### Stored items
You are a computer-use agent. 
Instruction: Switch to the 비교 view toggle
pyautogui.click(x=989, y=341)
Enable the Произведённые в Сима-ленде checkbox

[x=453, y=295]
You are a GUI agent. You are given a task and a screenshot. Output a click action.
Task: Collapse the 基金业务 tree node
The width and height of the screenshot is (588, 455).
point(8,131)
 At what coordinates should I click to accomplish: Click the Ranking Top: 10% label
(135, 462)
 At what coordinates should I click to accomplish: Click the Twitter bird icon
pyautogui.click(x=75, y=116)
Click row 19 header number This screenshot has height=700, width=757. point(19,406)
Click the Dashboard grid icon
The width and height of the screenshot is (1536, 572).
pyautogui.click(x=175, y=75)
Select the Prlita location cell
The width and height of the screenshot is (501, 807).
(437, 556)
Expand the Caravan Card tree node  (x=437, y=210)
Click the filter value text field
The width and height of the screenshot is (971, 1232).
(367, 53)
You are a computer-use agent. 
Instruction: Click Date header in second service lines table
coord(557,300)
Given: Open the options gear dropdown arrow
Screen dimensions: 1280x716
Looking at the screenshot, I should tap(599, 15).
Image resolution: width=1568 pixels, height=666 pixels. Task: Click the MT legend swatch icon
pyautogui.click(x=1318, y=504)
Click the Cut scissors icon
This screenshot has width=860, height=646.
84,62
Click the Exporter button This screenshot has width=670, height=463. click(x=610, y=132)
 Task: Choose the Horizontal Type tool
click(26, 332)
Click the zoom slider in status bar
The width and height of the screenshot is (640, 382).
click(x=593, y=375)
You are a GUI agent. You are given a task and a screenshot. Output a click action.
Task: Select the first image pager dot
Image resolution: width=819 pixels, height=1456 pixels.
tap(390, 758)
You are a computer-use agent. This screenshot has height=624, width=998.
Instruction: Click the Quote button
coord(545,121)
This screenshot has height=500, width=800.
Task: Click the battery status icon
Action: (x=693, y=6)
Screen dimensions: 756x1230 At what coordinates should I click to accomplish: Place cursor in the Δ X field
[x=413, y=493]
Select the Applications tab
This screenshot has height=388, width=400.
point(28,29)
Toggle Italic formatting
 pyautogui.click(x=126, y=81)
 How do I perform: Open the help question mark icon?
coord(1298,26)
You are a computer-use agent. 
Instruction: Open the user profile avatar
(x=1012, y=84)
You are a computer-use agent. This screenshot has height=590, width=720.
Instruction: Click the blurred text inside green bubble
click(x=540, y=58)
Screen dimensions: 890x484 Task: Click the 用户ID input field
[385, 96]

### Task item
Restate the data above in full, word for word.

### Task output
You are a computer-use agent. 
Instruction: Switch to the 비교 view toggle
pyautogui.click(x=989, y=341)
Enable the Произведённые в Сима-ленде checkbox

[x=453, y=295]
You are a GUI agent. You are given a task and a screenshot. Output a click action.
Task: Collapse the 基金业务 tree node
The width and height of the screenshot is (588, 455).
point(8,131)
 At what coordinates should I click to accomplish: Click the Ranking Top: 10% label
(135, 462)
 At what coordinates should I click to accomplish: Click the Twitter bird icon
pyautogui.click(x=75, y=116)
Click row 19 header number This screenshot has height=700, width=757. point(19,406)
Click the Dashboard grid icon
The width and height of the screenshot is (1536, 572).
pyautogui.click(x=175, y=75)
Select the Prlita location cell
The width and height of the screenshot is (501, 807).
(437, 556)
Expand the Caravan Card tree node  (x=437, y=210)
Click the filter value text field
The width and height of the screenshot is (971, 1232).
(367, 53)
You are a computer-use agent. 
Instruction: Click Date header in second service lines table
coord(557,300)
Given: Open the options gear dropdown arrow
Screen dimensions: 1280x716
Looking at the screenshot, I should tap(599, 15).
Image resolution: width=1568 pixels, height=666 pixels. Task: Click the MT legend swatch icon
pyautogui.click(x=1318, y=504)
Click the Cut scissors icon
This screenshot has width=860, height=646.
84,62
Click the Exporter button This screenshot has width=670, height=463. click(x=610, y=132)
 Task: Choose the Horizontal Type tool
click(26, 332)
Click the zoom slider in status bar
The width and height of the screenshot is (640, 382).
click(x=593, y=375)
You are a GUI agent. You are given a task and a screenshot. Output a click action.
Task: Select the first image pager dot
Image resolution: width=819 pixels, height=1456 pixels.
tap(390, 758)
You are a computer-use agent. This screenshot has height=624, width=998.
Instruction: Click the Quote button
coord(545,121)
This screenshot has height=500, width=800.
Task: Click the battery status icon
Action: (x=693, y=6)
Screen dimensions: 756x1230 At what coordinates should I click to accomplish: Place cursor in the Δ X field
[x=413, y=493]
Select the Applications tab
This screenshot has height=388, width=400.
point(28,29)
Toggle Italic formatting
 pyautogui.click(x=126, y=81)
 How do I perform: Open the help question mark icon?
coord(1298,26)
You are a computer-use agent. 
Instruction: Open the user profile avatar
(x=1012, y=84)
You are a computer-use agent. This screenshot has height=590, width=720.
Instruction: Click the blurred text inside green bubble
click(x=540, y=58)
Screen dimensions: 890x484 Task: Click the 用户ID input field
[385, 96]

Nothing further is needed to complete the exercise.